La dysplasie du tissu conjonctif indifférencié est une maladie multifactorielle, souvent associée à une anomalie du collagène ou d'autres protéines du tissu conjonctif (élastine, fibrilline, collagénases). Dans la synthèse de 27 types de collagène, 42 gènes sont impliqués, plus de 1300 mutations sont décrites dans 23 d'entre eux. La variété des mutations et leurs manifestations phénotypiques compliquent le diagnostic. Compte tenu de la large représentation du tissu conjonctif dans le corps, ce groupe de troubles complique souvent le cours des maladies des organes et des systèmes. Peau, système musculo-squelettique, valves cardiaques, toutes les couches de la paroi de l'œsophage (à l'exception de l'épithélium) ont une origine mésenchymateuse. L'âge scolaire préscolaire et junior est attribué comme périodes critiques pour la formation de la défaillance du tissu conjonctif. Les principaux organes cibles sont la peau, le système musculo-squelettique, le système cardiovasculaire, le système nerveux. Le degré de changements dans les organes internes est étroitement lié au nombre de manifestations externes de CND.
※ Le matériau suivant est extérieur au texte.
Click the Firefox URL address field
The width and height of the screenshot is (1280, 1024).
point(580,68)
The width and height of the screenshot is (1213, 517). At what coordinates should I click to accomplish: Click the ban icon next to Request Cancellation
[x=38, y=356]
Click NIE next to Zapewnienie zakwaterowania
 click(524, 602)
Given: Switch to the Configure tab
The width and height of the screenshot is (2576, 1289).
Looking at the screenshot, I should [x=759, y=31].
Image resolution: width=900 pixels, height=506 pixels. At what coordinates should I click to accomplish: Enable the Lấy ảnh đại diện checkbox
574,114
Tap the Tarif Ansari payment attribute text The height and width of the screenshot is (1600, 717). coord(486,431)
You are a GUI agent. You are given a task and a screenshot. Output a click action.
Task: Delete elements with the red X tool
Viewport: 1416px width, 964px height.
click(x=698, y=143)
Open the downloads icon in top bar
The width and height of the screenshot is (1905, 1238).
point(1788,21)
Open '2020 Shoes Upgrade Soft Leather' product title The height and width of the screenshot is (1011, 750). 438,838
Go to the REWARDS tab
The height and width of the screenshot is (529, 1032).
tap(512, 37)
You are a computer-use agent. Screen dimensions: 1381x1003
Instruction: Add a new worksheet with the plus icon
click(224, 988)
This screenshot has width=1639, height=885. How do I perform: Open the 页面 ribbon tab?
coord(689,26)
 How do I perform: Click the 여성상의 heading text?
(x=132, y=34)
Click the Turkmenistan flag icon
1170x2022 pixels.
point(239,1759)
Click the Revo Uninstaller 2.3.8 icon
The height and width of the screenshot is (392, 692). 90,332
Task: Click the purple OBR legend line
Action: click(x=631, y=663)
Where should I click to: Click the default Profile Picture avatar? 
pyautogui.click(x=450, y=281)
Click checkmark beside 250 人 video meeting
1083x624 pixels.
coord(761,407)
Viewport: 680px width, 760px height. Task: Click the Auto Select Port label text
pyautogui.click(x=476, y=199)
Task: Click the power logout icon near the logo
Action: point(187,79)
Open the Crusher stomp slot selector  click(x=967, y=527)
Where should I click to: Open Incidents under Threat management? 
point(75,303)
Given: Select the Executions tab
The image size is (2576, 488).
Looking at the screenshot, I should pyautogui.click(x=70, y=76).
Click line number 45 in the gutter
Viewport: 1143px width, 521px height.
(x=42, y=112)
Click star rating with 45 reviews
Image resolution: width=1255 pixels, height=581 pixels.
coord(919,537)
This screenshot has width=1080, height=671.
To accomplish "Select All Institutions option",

Dysplasie du tissu conjonctif indifférenciée - groupe génétiquement hétérogène, qui sert de base pour la formation de diverses maladies chroniques. Il forme acquise, résultant en raison de l'impact de divers facteurs néfastes sur le fœtus au cours de son développement intra-utérin. Ces pedigrees suggèrent l'accumulation dans les familles d'enfants malades cette pathologie comme la lombalgie, l'arthrose, les varices, les hémorroïdes, etc. Mis en évidence beaucoup de traits phénotypiques et microanomalies DST, qui peuvent être divisés en externe, révélées par l'examen physique et interne, qui est, du système nerveux central et de la pathologie du foie. Les facteurs pronostiques pour la formation de l'histoire généalogique DST - parents pour les signes I et II et le degré de déformation thoracique SIBS, prolapsus de la valve mitrale, joints de hypermobilité, giperrastyazhimosti de la peau, la myopie de la pathologie de la colonne vertébrale. Critères de anténatals mauvais pronostic: l'âge maternel plus de 30 ans, évolution défavorable de la grossesse, les maladies maternelles aiguës dans le trimestre I.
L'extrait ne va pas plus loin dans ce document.